Often paired with Health Savings Account (HSA).
Common Misunderstandings
“If I reach my deductible, insurance covers everything.”
Not necessarily. After deductible, you usually pay coinsurance until reaching out-of-pocket maximum.
“Out-of-pocket max includes premium.”
It does not.
“All expenses count toward it.”
Only covered in-network services typically count.

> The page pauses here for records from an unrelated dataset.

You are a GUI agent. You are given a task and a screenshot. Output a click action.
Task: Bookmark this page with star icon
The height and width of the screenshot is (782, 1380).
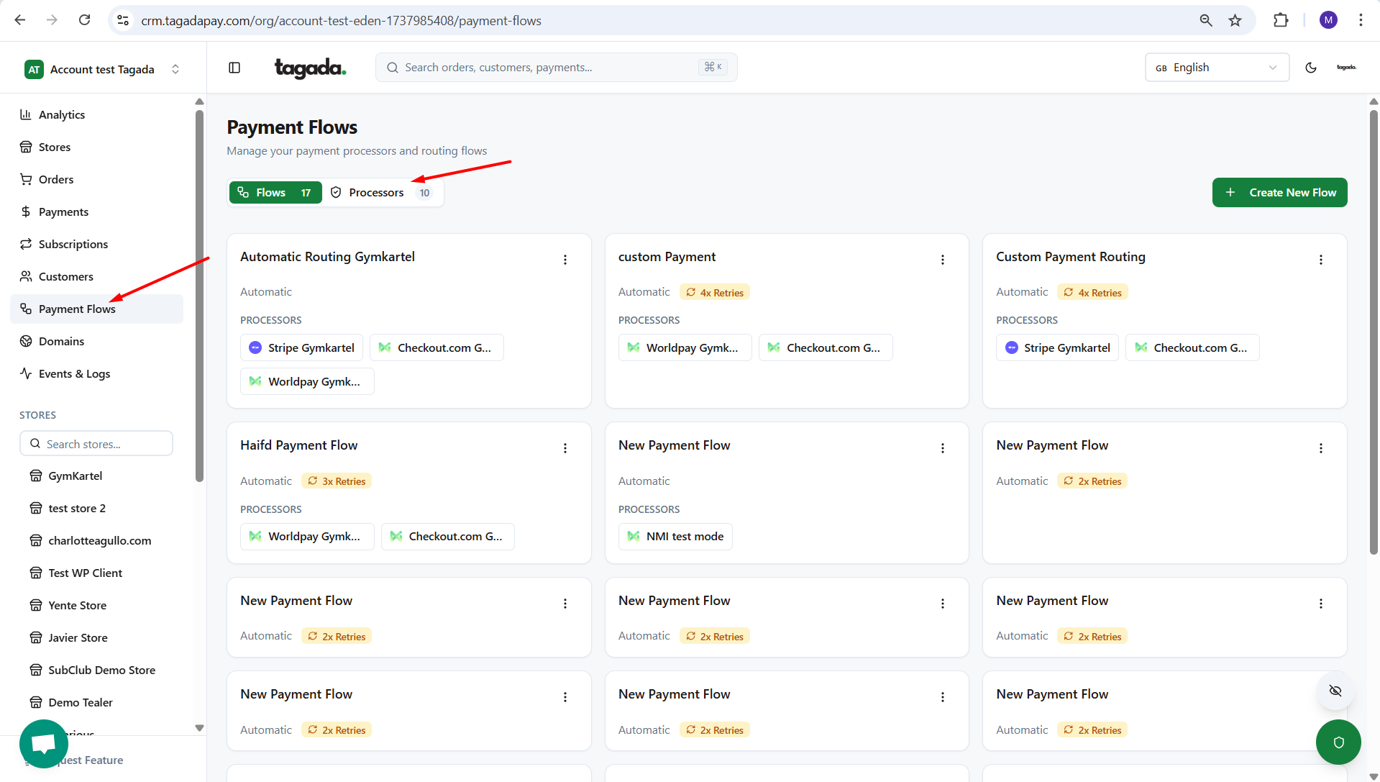pyautogui.click(x=1235, y=20)
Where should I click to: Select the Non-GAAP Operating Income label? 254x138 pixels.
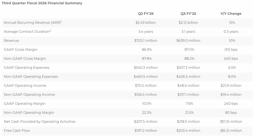click(x=29, y=95)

When OOP Maximum Is Most Important
It matters most if:
- You have chronic conditions
- You are planning surgery
- You are pregnant
- You want protection from financial shock
- You have limited savings
It determines your worst-case scenario.
How to Use OOP Maximum When Choosing a Plan
Follow this method:
- Multiply monthly premium × 12
- Add out-of-pocket maximum
- Compare across plans
Example:
Plan A: Premium = $3,600/year
OOP max = $7,000
Total risk exposure = $10,600
Plan B: Premium = $6,000/year
OOP max = $5,000
Total risk exposure = $11,000
Compare both expected and worst-case costs.
Final Thoughts
The out-of-pocket maximum is your financial protection limit in health insurance. It caps how much you must pay for covered services in a year.
It includes:
- Deductible
- Copays
- Coinsurance
It does not include:
- Premiums
- Out-of-network care (in most cases)
Understanding this number helps you measure financial risk and compare plans properly.
When choosing a health plan, always ask:
“What is the most I could possibly pay in a bad year?”
That number is determined by your out-of-pocket maximum.
Choosing wisely can protect your finances from devastating medical bills.